Simon, Brookfield Say Sandy Caused Minimal Building Harm
Simon Property Group Inc. (SPG), the largest mall owner in the U.S., and Brookfield Office Properties Inc. (BPO) said Atlantic superstorm Sandy appears to have caused minimal damage to their properties.
Brookfield’s World Financial Center and One Liberty Plaza in lower Manhattan “fared well” in the storm and the buildings’ power is on, said Andy Willis, a spokesman for Toronto-based Brookfield Asset Management Inc., Brookfield Office’s largest shareholder. Damage was minor at Simon’s malls and outlet centers in New York and other areas hit by the storm, said Les Morris, a spokesman for the Indianapolis-based company.
Sandy churned across Pennsylvania today after blacking out much of southern Manhattan and leaving a trail of flooding, death and destruction along the East Coast. Economic damages from the storm may total as much as $20 billion, with $5 billion to $10 billion of that insured, according to Eqecat Inc., an Oakland, California-based provider of catastrophic risk models.
In lower Manhattan along the East River in the Water Street area, most of the buildings have “water infiltration in lower levels,” said Jim Rosenbluth, managing director for crisis management at Cushman & Wakefield Inc., the New York-based commercial property broker and manager.
“The real issue it appears was historic flood levels in the New York harbor area,” Rosenbluth said in a telephone interview from Tysons Corner, Virginia. It’s too early to tell which properties in the area were affected, he said. “We are assessing the buildings in lower Manhattan at this time.”
Silverstein Properties Inc. said it also was evaluating the storm’s impact.
“It appears that we have not sustained any lasting damage to our existing properties or at our World Trade Center buildings currently under construction,” the company said today in an e-mailed statement. “There was some degree of flooding affecting the below-grade areas of the buildings. We are working closely with the Port Authority and our contractors to pump that water out.”
Seven World Trade Center is staffed and running with emergency power, the company said. Once power is restored to lower Manhattan, it expects to fully resume operations.
At 55 Water St. in lower Manhattan, an office building with almost 4 million square feet (372,000 square meters), power will not be restored for at least a few days, said David Bronner, chief executive officer of the building’s owner, Retirement Systems of Alabama, based in Montgomery. The building experienced flooding in its lobby and sublevels.
Bronner said he has no estimates of damage yet.

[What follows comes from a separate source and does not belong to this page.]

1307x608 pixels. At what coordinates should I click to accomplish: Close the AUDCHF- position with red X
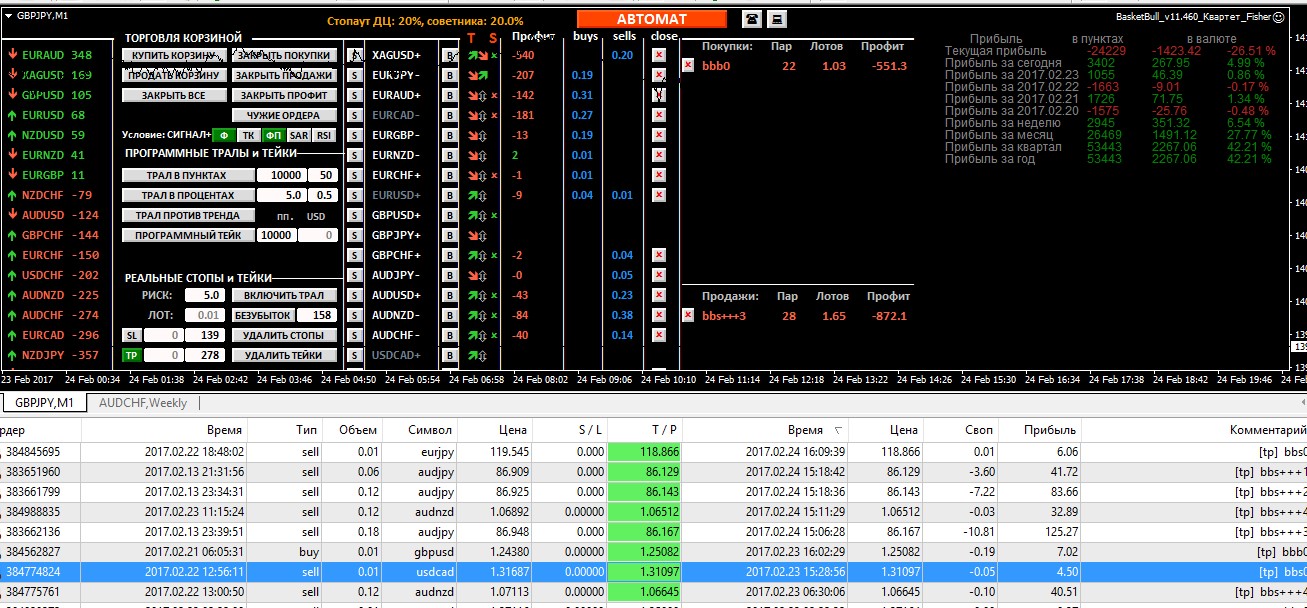pyautogui.click(x=658, y=335)
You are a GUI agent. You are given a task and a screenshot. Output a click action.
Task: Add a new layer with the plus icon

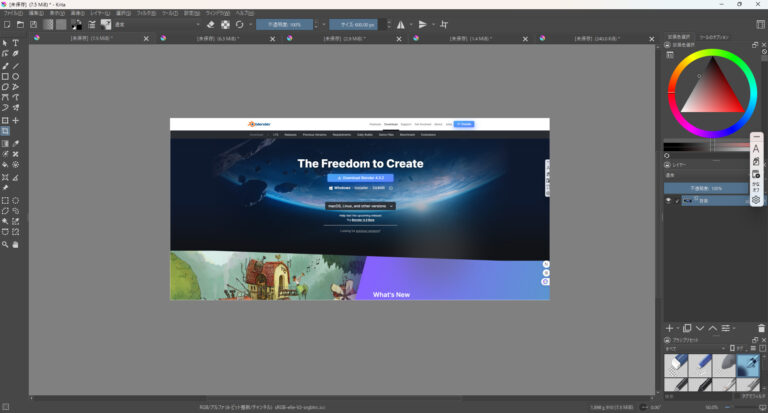[670, 328]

“We currently have five pump trucks on their way to the building, three are from Cleveland and two from D.C.,” Bronner said. “They should be on site sometime early tomorrow morning and hopefully we’ll get clearance from the city and we’ll start pumping the water out of the sublevels. That will then give us a chance to see the damage.”
Properties in areas with less damage are starting to operate again. Simon Property’s Roosevelt Field mall in Garden City, New York, and Rockaway Townsquare in Rockaway, New Jersey, are scheduled to be open today, Morris said. The company’s Woodbury Common Premium Outlets center in Orange County, New York, north of Manhattan will be closed today, he said.
Malls owned by Taubman Centers Inc. (TCO) suffered minimal damage, such as fallen trees and wrecked signs, said Karen MacDonald, a spokeswoman for the Bloomfield Hills, Michigan- based company. Taubman malls in Stamford, Connecticut, and Short Hills, New Jersey, are closed today, and the center in Short Hills is without power, she said.
Properties owned by Washington Real Estate Investment Trust (WRE), a Rockville, Maryland-based owner of office buildings, shopping centers and apartments in the Washington area, didn’t have any major damage, Chief Financial Officer William Camp said in an e-mail. Buildings owned by First Potomac Realty Trust (FPO), an office and industrial landlord with properties in Washington, Maryland and Virginia, also escaped significant damage, said Vikki Kayne, a spokeswoman for the Bethesda, Maryland-based company.